Isto é puro sensacionalismo!


----------



## blade (2 Dez 2013 às 17:05)

É só em 2014 ainda estamos em 2013 

O efeito do homem quase não afeta? então e o aumento do co2?

Vai estar no máximo daqui a 50anos? como sabem prevêm o futuro 

Vou estar cá para ver , mas já não me vou lembrar

Enquanto eles já vão estar mortos não levam com as culpas 

Porque é que estas noticias saiem sempre antes do inverno??
E de aquecimento global sempre antes do verão ou durante


----------



## ]ToRnAdO[ (2 Dez 2013 às 19:33)

Boas,

A minha opinião sobre este assunto já tem alguns anos. Sou a favor do dito 'aquecer para depois arrefecer'. Penso que um pouco por toda a parte já há pequenos manifestações de isso mesmo poder vir acontecer. Penso que a nova era glaciar estará próxima, mas dai a ter uma data definida como esta noticia refere!!e, penso que seja um pouco absurda, mas não na totalidade pois um evento destes deverá ser progressivo ao contrário do que acontece nos filmes que começaria com Super-Tempestades a cobrir os hemisférios norte/sul! Também temos varias possibilidades de começar com algum evento mega-vulcânico... é tudo ses!!


----------



## algarvio1980 (2 Dez 2013 às 19:36)

A imagem é tirada do filme "O dia depois de amanhã". Esse filme é fabuloso para nós. Agora passar à realidade vai um bom bocado. Se calhar já começou a 15 de Novembro por cá, desde daí as temperaturas andam bem abaixo da normal.


----------



## camrov8 (2 Dez 2013 às 20:06)

Alguem sabe o que é a gazprom, somente a maior companhia de gás da Russia e que alimenta grande parte da europa com gas canalizado. Graças a deus o nosso vem da Argelia que não costumam ter o mesmo temperamento acalorado. Ja agora nenhuma éra glacial iniciou de um ano para o outro tirando quando caiu um meteorito no Iucatão


----------



## martinus (2 Dez 2013 às 20:30)

Eras Glaciares... Quando eu estudei o assunto, décadas atrás, havia cinco Eras Glaciares conhecidas: Donau, Gunz, Mindel, Riss, Wurm. Assim de memória.
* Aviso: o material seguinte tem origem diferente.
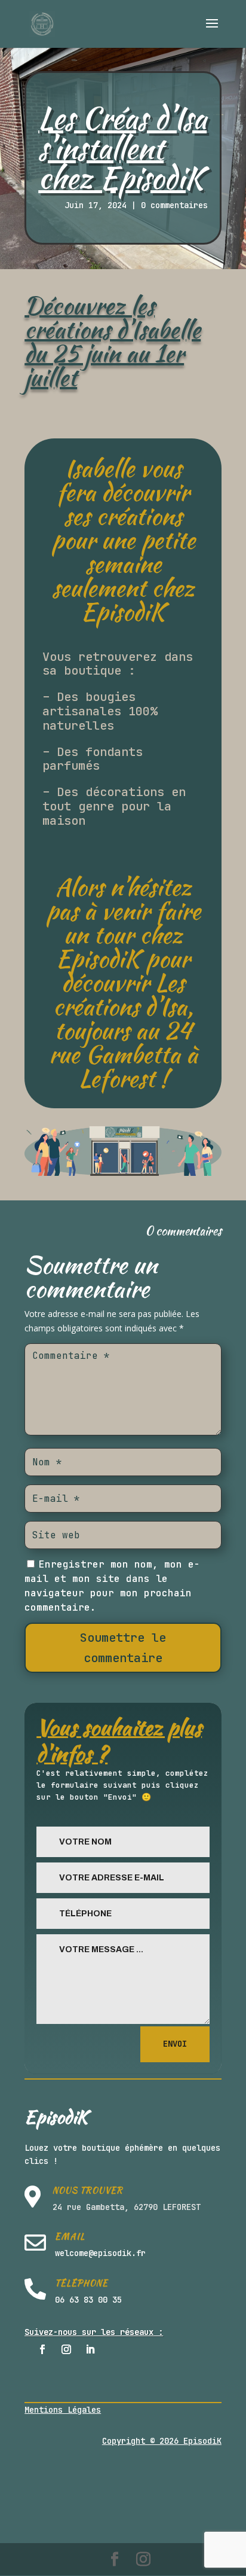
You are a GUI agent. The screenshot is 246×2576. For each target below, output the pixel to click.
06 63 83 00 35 (88, 2299)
Nessa altura ninguém sabia ao certo o que tinha provocado qualquer uma das Eras Glaciares. Não sei se agora alguém sabe, mas suponho que não.

Enquanto ninguém souber o que provocou as Eras Glaciares, ninguém pode prever uma próxima.
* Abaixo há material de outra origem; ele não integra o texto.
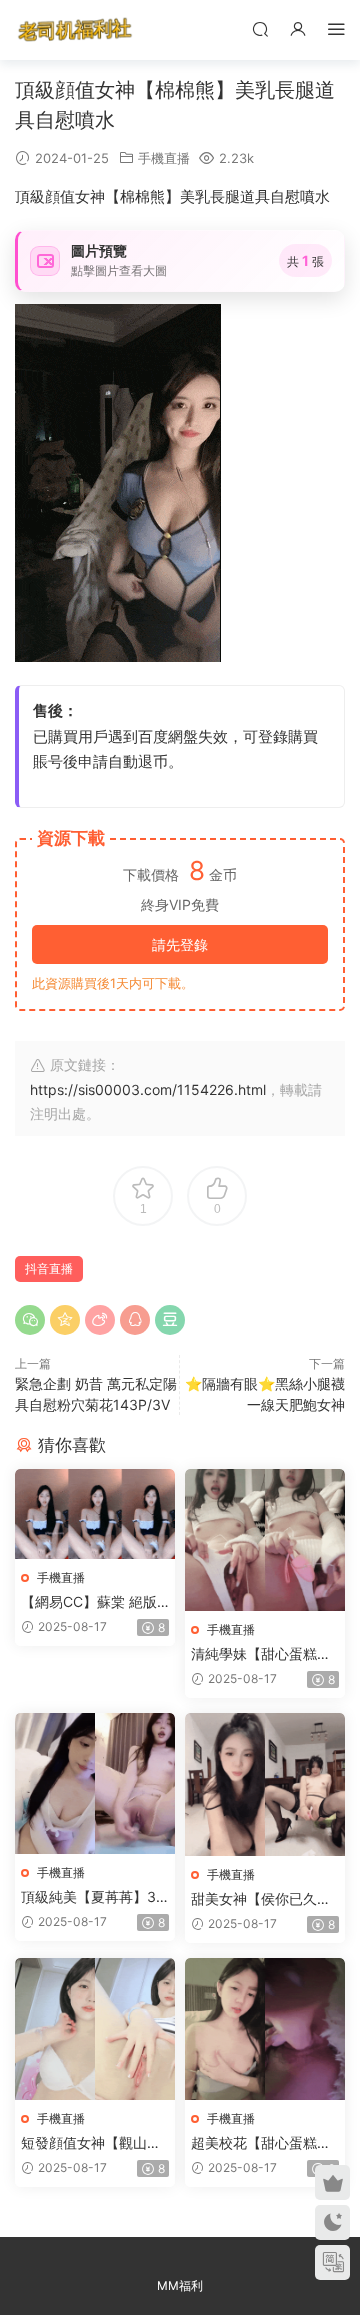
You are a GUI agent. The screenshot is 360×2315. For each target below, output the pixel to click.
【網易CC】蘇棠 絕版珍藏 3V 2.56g (89, 1602)
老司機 (75, 30)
Ninguém pode prever a ocorrência de um fenómeno cuja causa não conhece.


----------



## camrov8 (2 Dez 2013 às 22:31)

A orbita da terra não é certa e se se virem as eras são muito regulares e batem certo com essas anomalias mas existem mais factores como o as correntes oceanicas, quando falei do meteorito é mais um inverno nuclear


----------



## David sf (2 Dez 2013 às 22:34)

A Gazprom quer fazer melhores contratos de venda de gás. Boa acção de marketing.


----------



## stormy (3 Dez 2013 às 02:28)

algarvio1980 disse:


> A imagem é tirada do filme "O dia depois de amanhã". Esse filme é fabuloso para nós. Agora passar à realidade vai um bom bocado. Se calhar já começou a 15 de Novembro por cá, desde daí as temperaturas andam bem abaixo da normal.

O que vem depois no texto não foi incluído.